Esa es una de las razones íntimas, además de que justo se cumplen 50 años desde que sus padres emigraron de Galicia, que le llevaron a cambiar de escenario. Pero más allá de lo personal, tenía ganas de plantear una novela coral, un cambio radical en su estilo ya que sus obras anteriores partían de un protagonista en un contexto de iniciación. “Así me permitía a mí mismo explorar los conflictos y los problemas de las personas”, dice a elDiario.es. “Hay dos formas de hacerlo: desde la literatura del yo, desde la negación de una posibilidad de estar juntos o desde una visión superconciliadora de la idea de un posible nosotros, de gente que no tiene nada que ver y, de repente, sí que tiene algo que ver”.

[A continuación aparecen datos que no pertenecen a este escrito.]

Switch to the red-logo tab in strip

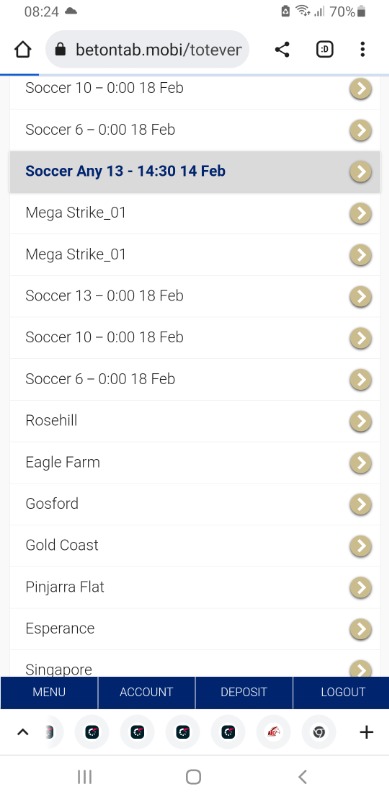(274, 732)
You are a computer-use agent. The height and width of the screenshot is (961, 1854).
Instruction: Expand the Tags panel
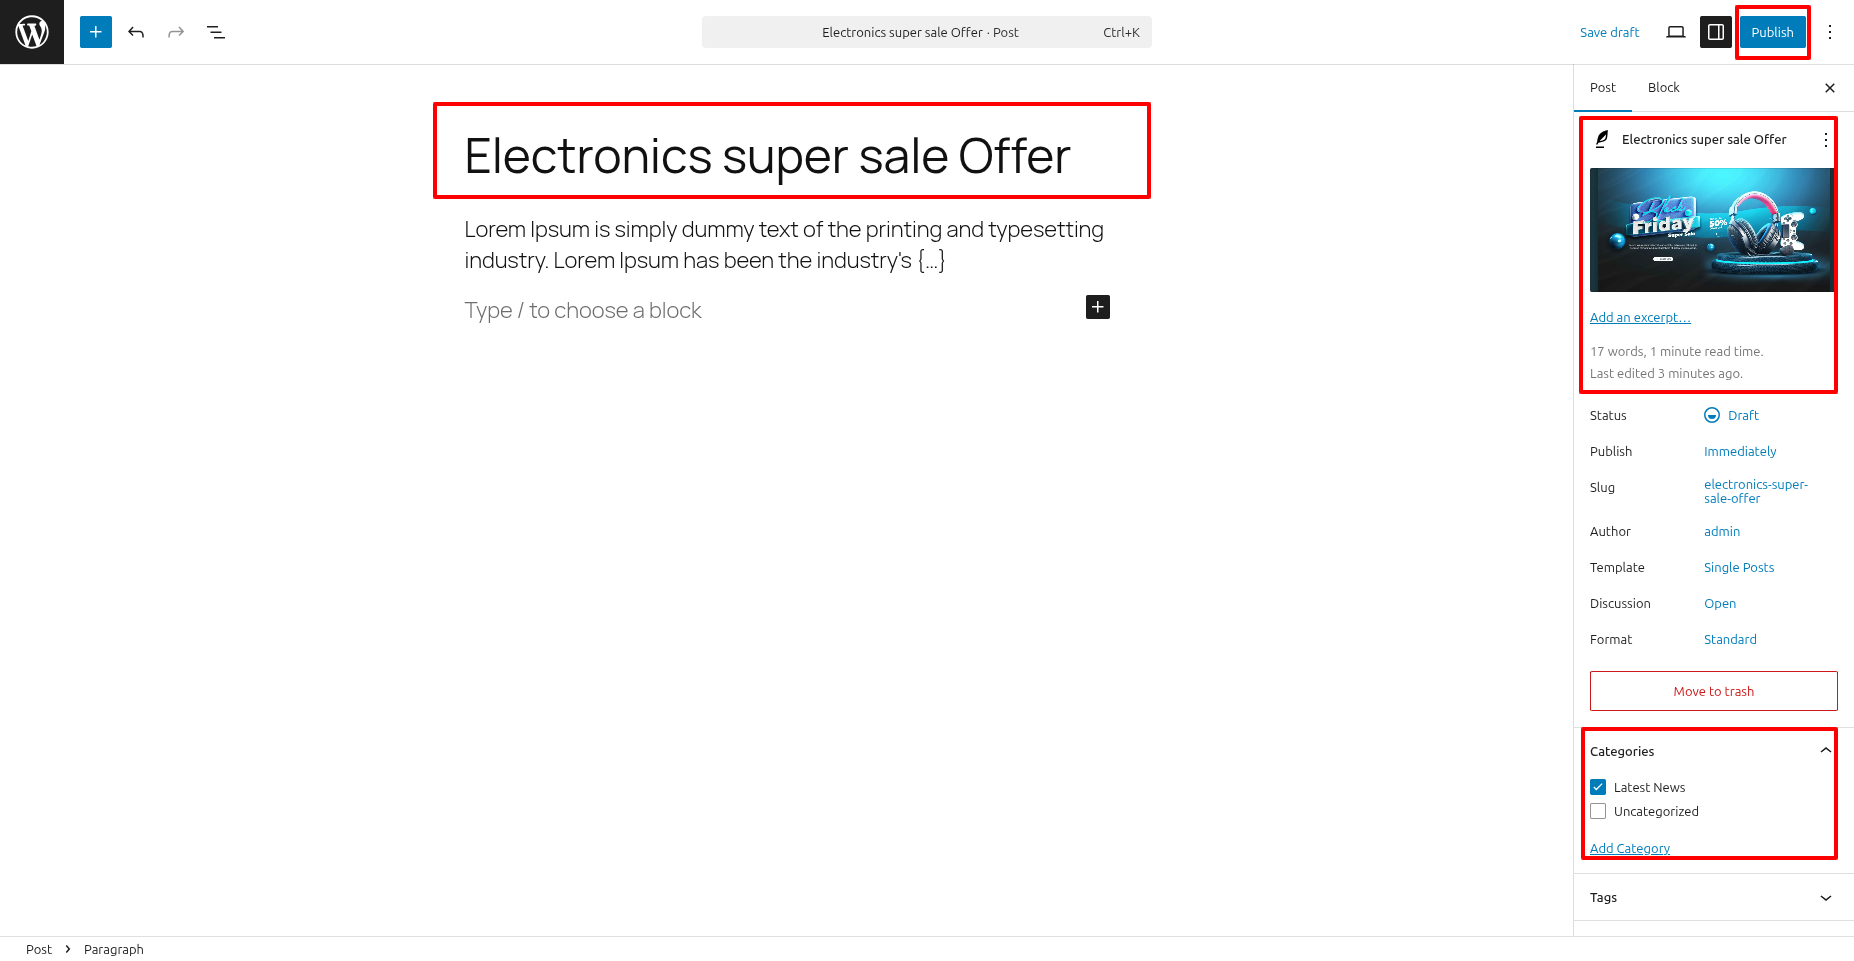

Una fiesta de pueblo es el lugar ideal para plantearlo porque allí se igualan todos los asistentes, están ligados a ese territorio de alguna forma. Bien sea porque viven en él desde siempre, porque se fueron en busca de otras cosas y han vuelto o porque pueden ir de visita a casa de sus familiares. Y ese conjunto de voces diferentes pero relacionadas entre sí le ha permitido hacer una novela en la que, entre otras cosas, la denuncia de las desigualdades sociales está muy presente aunque sin caer en el manifiesto. “Para mí la literatura tiene que ir a buscar ese espacio que está entre las proclamas. Y no es una equidistancia, después de cinco libros todo el mundo sabe de qué pie cojeo”, afirma. “Trato siempre todo tema que tenga que ver con un choque de clases o entre los privilegios y la humillación o la sumisión, entre las precariedades y las miserias, etcétera. Pero cada vez me interesa hacerlo más de una forma no frontal y mostrarlo sin necesidad de señalarlo demasiado”.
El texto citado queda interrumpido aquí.